The species's flowers bloom from late May to July. The flowers present singly on scapes and are between 2.5 cm and 3 cm in diameter. The scapes range from 35 mm to 60 mm long. All flowers in the genus possess five sepals and five shorter yellow petals. The sepals are purplish red to pink. These sepals are 12 mm long and 7 mm wide. The petals are narrowly obovate and range between 4 mm and 6 mm long.

Fruiting plants possess follicles that are approximately 1 cm long. Follicles appear in sets of three to five, occasionally up to six. P. caespitosa seeds are highly wrinkled and approximately 2 mm long. As in other Ranunculaceae plants, Paraquilegia seeds lose viability rapidly after they ripen.
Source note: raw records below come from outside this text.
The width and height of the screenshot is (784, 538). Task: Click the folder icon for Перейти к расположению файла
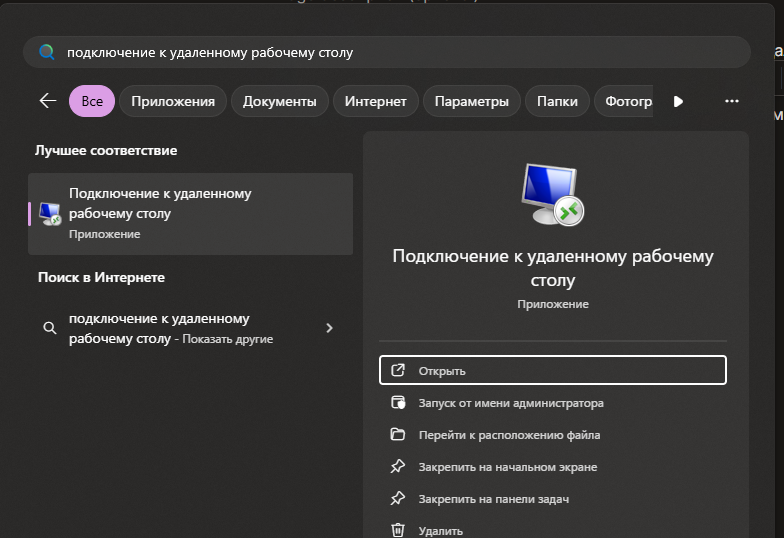point(398,435)
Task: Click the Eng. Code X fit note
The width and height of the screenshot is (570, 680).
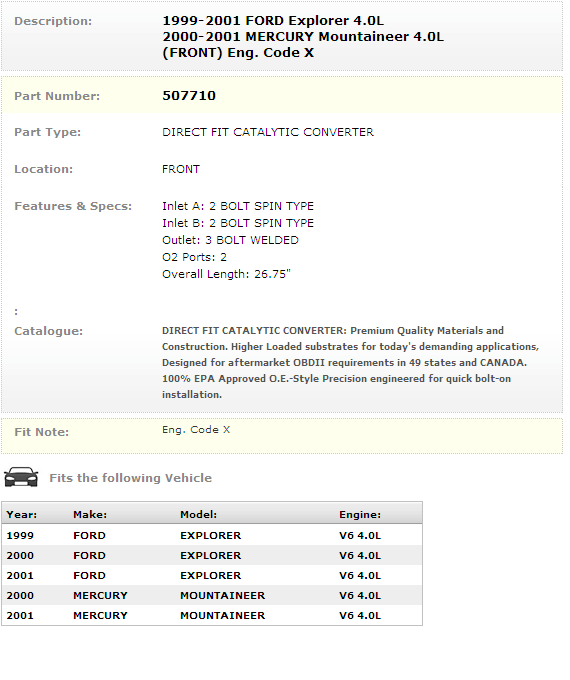Action: click(x=196, y=429)
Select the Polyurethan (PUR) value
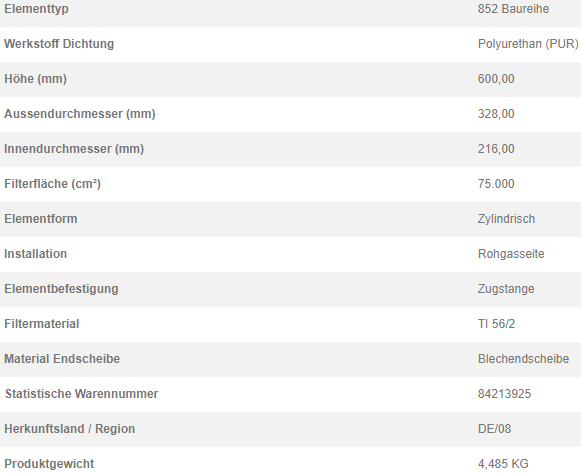The image size is (581, 474). (528, 44)
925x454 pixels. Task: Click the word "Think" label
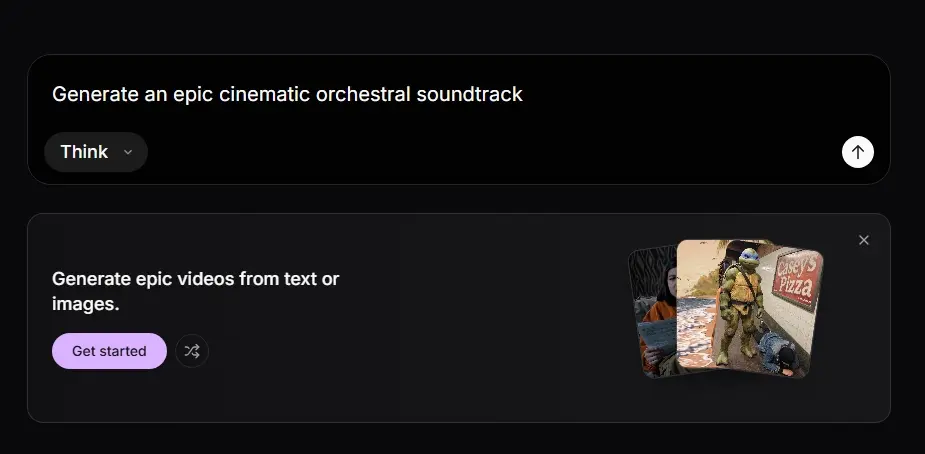point(84,152)
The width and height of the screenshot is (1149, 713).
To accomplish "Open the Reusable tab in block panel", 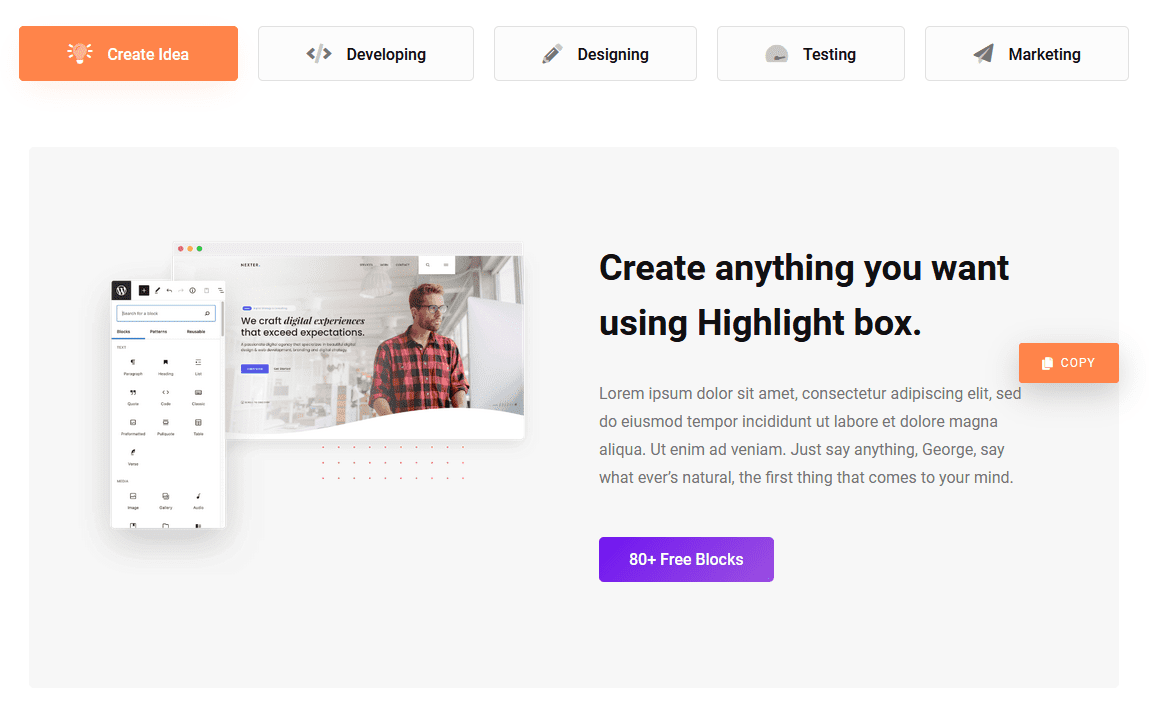I will (x=196, y=331).
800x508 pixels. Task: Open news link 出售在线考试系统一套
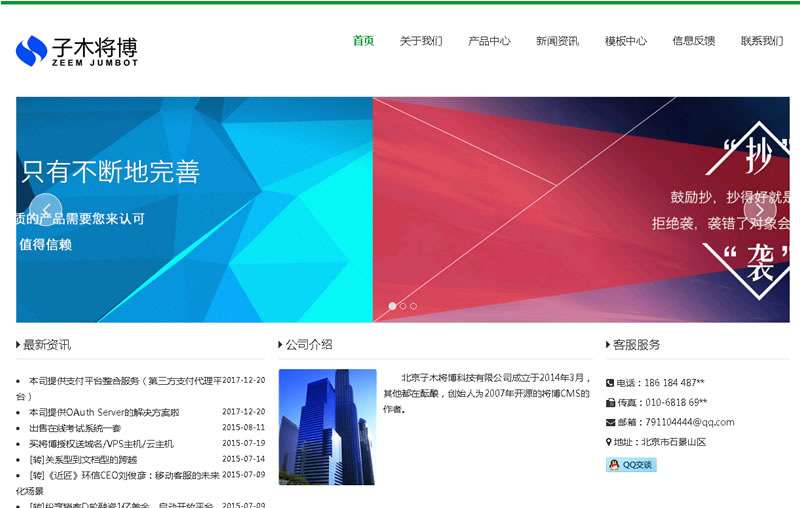tap(75, 428)
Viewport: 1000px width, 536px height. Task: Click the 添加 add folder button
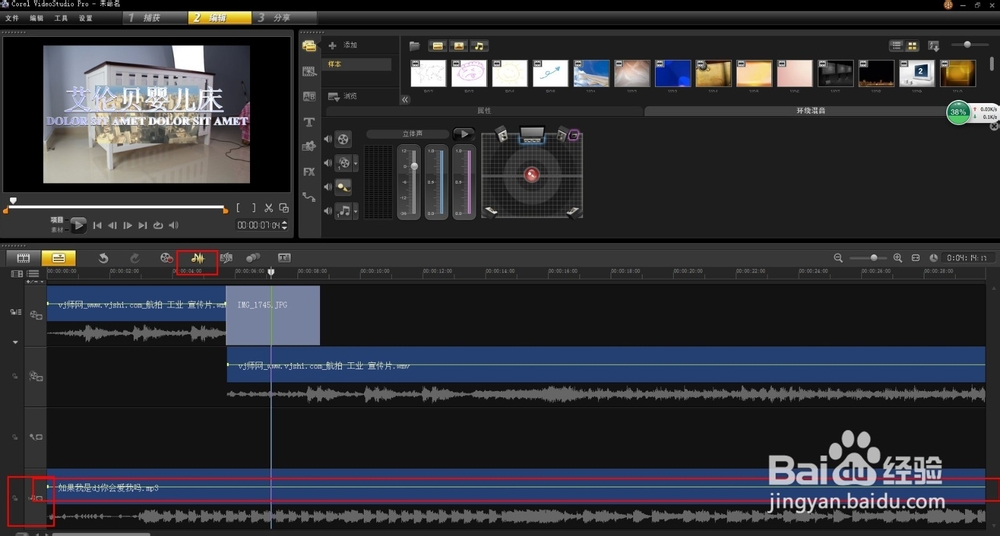click(x=343, y=46)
P. caespitosa is distinct from other species of Paraquilegia in its possession of smaller leaves that are less divided and minutely divided. Also distinctive is that P. caespitosa fruit develop in the center of flowers prior to the flowers' fading. Within the genus, this feature is almost exclusive to P. caespitosa, though this characteristic has been occasionally observed in Paraquilegia microphylla.

==Taxonomy==
The species was first described in 1849 by the Swiss botanists Pierre Edmond Boissier and Rudolph Friedrich Hohenacker under the name Isopyrum caespitosum. The type specimen was collected on 11 July, 1842, by the Austrian botanist and explorer Theodor Kotschy, with the type locality at an elevation of 3500 m in the Alborz mountains of Mazandaran province in northern Iran. In a 1920 article for the Royal Botanic Gardens, Kew's Bulletin of Miscellaneous Information, the British botanists James Ramsay Drummond and John Hutchinson segragatated the genus Paraquilegia from Isopyrum and renamed the species Paraquilegia caespitosa.

===Etymology===
The genus name Paraquilegia means "next to" or "besides" Aquilegia (the genera of columbines). While the leaves of Paraquilegia and columbines may have similar appearances, the flowers of Paraquilegia are more similar to those of the genus Anemone. The word aquilegia itself may come from the Latin word for "eagle", aquila, in reference to the columbine's petals' resemblance to eagle talons. Aquilegia may also derive from aquam legere, which is Latin for "to collect water", or aquilegium, a Latin word for a container of water. The specific name caespitosa is Latin for "tufted".

==Distribution==
The range of Paraquilegia caespitosa spans from northern Iran to Xinjiang in China and the western Himalayas. The Flora of China records the species's range including Afghanistan, Kashmir, Kyrgyzstan, Russia, and Tajikistan. The plant favors shady, gravelly slopes at elevations of approximately 2900 m to 4800 m above sea level, with occurrences occasionally as low as 2500 m above sea level. Wild specimens have been noted in fissures and screes.

An erroneous description in the Flora Iranica suggested the species was endemic to Iran and attributed examples of what were likely P. carspitosa in the Hindu Kush and Pakistani mountains as Paraquilegia anemonoides. The presence of the species in Afghanistan was first confirmed with photographs of occurrences in rock crevices in the Hindu Kush, taken in the 1970s by Bob Gibbons.

==Cultivation==
Rock gardeners have generally considered Paraquilegia a challenging genus to cultivate. According to botanist and gardener Christopher Grey-Wilson, the "basic requirement [for Paraquilegia] is very good drainage, a cool root run and part shade". While substantial quantities of Paraquilegia seeds have been acquired from the Himalayas and western China, relatively few plants have been successfully grown in cultivation.